スバルが中国進出で苦心、「最後発」ゆえの悩み

スバルが中国進出で苦心、「最後発」ゆえの悩み

「目玉を公表できなくて、本当に申し訳ない」。7月6日、向こう5年間の新しい中期計画を発表した、富士重工業(スバル)。席上で吉永泰之社長は、報道陣にそう切り出した。

新しい計画は意欲的だ。2015年度に世界販売90万台、営業利益1200億円を目指す。富士重は10年度に、過去最高の65万台を販売、営業利益841億円を稼いだ。軽自動車の生産からは撤退を表明する一方で、「レガシィ」をはじめとした主力3車種をことごとく大型化し、北米市場に的を絞った戦略が的中。今回はさらなる上乗せで、北米一本足の収益構造から脱却を図る。

その中心となるのが新興国戦略だ。マレーシアでは現地工場と組み、日本から主要部品を送るノックダウン方式で、12年秋から年約5000台の委託生産を始める。そして世界最大市場の中国では、15年度までに18万台(10年度6万台)へ3倍増を狙う。
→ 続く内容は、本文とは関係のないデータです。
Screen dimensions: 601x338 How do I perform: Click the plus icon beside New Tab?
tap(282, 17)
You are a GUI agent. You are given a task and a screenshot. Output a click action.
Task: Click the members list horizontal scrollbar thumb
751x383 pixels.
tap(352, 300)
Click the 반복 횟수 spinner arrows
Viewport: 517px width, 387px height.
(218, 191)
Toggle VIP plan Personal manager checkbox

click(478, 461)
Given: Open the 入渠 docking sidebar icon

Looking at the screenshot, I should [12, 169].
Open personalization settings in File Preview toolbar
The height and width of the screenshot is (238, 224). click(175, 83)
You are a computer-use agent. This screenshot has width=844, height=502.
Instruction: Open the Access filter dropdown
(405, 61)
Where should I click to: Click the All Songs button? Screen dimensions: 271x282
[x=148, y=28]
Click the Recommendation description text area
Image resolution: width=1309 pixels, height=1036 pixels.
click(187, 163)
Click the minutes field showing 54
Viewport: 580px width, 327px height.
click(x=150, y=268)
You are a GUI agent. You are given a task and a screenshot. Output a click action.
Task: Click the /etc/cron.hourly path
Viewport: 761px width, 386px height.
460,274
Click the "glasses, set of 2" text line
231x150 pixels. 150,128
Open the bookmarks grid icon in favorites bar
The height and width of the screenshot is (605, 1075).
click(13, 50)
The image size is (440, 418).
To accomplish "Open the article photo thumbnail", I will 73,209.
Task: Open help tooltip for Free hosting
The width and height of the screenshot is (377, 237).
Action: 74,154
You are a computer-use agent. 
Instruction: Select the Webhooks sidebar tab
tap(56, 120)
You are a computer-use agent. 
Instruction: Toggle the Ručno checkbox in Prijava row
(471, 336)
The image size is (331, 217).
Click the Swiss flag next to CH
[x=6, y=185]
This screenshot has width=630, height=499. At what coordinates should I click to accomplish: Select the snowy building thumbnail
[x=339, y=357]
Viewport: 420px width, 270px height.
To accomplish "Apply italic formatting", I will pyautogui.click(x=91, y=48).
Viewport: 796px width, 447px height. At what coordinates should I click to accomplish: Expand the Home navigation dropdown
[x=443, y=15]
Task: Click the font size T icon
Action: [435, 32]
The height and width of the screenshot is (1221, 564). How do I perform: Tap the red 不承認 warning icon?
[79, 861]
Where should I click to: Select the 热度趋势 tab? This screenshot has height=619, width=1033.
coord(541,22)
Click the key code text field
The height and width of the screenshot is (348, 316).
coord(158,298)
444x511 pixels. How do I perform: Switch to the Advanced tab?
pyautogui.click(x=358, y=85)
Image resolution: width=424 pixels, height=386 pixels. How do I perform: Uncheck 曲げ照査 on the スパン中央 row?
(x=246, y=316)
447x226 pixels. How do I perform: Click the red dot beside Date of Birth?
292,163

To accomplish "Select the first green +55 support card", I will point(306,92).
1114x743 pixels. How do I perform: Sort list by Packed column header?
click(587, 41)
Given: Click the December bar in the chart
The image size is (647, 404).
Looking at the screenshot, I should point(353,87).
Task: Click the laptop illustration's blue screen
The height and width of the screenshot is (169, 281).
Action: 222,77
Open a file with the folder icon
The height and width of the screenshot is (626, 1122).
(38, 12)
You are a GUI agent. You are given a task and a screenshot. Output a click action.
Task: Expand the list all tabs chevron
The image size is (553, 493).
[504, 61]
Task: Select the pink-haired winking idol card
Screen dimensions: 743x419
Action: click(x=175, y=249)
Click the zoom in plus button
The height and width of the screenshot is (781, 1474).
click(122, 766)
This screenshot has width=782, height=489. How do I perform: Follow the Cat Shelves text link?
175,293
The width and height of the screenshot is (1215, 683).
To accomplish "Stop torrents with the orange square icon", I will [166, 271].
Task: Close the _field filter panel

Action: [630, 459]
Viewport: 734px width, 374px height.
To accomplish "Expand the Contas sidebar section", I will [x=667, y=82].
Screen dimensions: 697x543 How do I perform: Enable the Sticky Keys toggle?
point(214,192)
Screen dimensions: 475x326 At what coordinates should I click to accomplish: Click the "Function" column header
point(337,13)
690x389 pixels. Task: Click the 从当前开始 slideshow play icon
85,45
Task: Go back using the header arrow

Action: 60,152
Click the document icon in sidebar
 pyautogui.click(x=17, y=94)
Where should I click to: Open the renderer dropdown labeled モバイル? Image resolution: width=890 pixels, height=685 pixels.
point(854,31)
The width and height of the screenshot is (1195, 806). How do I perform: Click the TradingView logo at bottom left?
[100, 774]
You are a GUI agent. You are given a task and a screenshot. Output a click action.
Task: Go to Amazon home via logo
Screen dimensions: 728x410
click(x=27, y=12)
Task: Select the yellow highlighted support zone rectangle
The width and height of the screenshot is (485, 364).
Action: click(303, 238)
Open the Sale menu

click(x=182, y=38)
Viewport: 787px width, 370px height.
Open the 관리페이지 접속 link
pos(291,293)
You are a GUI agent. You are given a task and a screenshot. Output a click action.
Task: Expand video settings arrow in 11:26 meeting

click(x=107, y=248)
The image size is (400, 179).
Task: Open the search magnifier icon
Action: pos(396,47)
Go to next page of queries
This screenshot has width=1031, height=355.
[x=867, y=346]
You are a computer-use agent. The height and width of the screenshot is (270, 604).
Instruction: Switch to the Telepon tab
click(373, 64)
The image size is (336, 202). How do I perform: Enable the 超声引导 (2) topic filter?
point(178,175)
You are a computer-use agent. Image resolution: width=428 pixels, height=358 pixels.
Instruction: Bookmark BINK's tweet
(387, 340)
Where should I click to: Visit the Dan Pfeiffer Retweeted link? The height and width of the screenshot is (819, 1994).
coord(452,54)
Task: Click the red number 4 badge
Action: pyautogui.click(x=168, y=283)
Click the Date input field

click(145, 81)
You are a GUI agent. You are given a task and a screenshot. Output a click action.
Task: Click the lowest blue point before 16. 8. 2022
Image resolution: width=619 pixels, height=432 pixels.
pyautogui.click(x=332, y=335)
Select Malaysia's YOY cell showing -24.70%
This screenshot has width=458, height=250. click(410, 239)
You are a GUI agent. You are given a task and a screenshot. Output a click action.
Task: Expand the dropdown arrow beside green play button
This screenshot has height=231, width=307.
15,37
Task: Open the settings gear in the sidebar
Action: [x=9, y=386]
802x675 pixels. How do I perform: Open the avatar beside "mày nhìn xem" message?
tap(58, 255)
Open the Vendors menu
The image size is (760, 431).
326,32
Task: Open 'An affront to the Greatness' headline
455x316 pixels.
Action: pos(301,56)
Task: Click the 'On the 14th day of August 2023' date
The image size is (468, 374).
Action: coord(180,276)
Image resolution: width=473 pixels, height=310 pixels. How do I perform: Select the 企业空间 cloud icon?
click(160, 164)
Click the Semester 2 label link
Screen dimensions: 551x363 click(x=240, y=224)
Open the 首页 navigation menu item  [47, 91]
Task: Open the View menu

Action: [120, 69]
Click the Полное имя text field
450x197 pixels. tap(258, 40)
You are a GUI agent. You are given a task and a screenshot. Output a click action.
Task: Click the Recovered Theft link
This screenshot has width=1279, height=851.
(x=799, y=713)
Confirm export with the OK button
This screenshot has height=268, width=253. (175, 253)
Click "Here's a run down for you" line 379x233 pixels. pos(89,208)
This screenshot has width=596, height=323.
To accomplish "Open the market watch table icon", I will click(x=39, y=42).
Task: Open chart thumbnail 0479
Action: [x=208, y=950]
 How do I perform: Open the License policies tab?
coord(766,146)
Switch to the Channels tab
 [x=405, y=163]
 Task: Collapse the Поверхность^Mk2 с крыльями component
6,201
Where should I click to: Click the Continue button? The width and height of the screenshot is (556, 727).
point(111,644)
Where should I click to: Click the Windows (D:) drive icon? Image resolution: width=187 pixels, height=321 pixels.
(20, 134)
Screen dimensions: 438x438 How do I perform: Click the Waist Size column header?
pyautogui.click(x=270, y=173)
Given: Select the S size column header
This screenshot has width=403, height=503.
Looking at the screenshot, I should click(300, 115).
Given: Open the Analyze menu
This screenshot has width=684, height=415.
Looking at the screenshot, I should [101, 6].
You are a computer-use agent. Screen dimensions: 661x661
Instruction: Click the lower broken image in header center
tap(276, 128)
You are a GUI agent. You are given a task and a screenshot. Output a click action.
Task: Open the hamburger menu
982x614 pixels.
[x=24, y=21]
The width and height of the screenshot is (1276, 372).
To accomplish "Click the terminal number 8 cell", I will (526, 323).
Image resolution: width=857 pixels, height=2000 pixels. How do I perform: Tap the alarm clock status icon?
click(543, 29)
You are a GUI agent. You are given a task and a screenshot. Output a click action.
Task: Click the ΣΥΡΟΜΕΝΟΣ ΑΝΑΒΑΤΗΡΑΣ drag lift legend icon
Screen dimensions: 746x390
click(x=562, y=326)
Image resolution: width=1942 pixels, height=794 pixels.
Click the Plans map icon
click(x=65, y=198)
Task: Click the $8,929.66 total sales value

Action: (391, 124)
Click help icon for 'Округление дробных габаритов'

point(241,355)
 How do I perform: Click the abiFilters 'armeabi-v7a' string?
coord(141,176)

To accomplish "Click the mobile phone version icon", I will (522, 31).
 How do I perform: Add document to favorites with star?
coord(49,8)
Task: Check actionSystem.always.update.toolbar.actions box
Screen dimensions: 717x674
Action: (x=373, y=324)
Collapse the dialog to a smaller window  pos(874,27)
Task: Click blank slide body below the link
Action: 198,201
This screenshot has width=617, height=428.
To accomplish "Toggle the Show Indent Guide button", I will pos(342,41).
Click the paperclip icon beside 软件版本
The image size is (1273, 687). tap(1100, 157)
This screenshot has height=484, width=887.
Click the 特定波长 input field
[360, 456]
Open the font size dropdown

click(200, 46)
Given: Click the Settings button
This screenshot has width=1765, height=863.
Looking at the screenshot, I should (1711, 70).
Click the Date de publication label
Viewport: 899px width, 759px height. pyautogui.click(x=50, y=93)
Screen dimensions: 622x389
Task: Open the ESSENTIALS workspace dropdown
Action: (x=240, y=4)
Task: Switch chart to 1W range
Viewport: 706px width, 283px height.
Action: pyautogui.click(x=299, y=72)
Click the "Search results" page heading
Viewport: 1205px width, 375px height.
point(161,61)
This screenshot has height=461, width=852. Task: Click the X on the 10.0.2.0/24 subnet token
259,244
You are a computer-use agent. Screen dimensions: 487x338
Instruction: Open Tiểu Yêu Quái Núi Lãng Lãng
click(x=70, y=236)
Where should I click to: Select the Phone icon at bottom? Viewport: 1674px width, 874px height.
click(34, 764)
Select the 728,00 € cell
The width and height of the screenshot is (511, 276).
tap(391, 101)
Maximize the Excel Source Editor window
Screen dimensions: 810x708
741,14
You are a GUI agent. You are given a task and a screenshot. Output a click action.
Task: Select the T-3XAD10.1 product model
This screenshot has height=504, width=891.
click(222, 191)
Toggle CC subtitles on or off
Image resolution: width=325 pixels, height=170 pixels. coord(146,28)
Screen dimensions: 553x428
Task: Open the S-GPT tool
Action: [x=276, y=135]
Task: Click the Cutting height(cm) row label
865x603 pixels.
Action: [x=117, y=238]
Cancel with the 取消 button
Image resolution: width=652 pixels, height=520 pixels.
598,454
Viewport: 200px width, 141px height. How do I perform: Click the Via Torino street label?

だが“目玉”となるはずの中国戦略は遅れている。富士重は新興メーカーの奇瑞汽車と合弁で、大連市に生産能力15万台程度の新工場を建設する方向で調整中。現在は日本からの輸出で対応するが、25%の関税がかかるため、一層の拡大には現地生産が必要だった。奇瑞とは販売面でも協力体制を敷く方針である。当初は10年末にもまとまる見通しだったが、結局、今回も発表できなかった。

これは奇瑞というより、中国当局との折衝が難航しているようだ。中国プロジェクトを統括する森郁夫会長は、「最後発ゆえの苦労がある」と吐露する。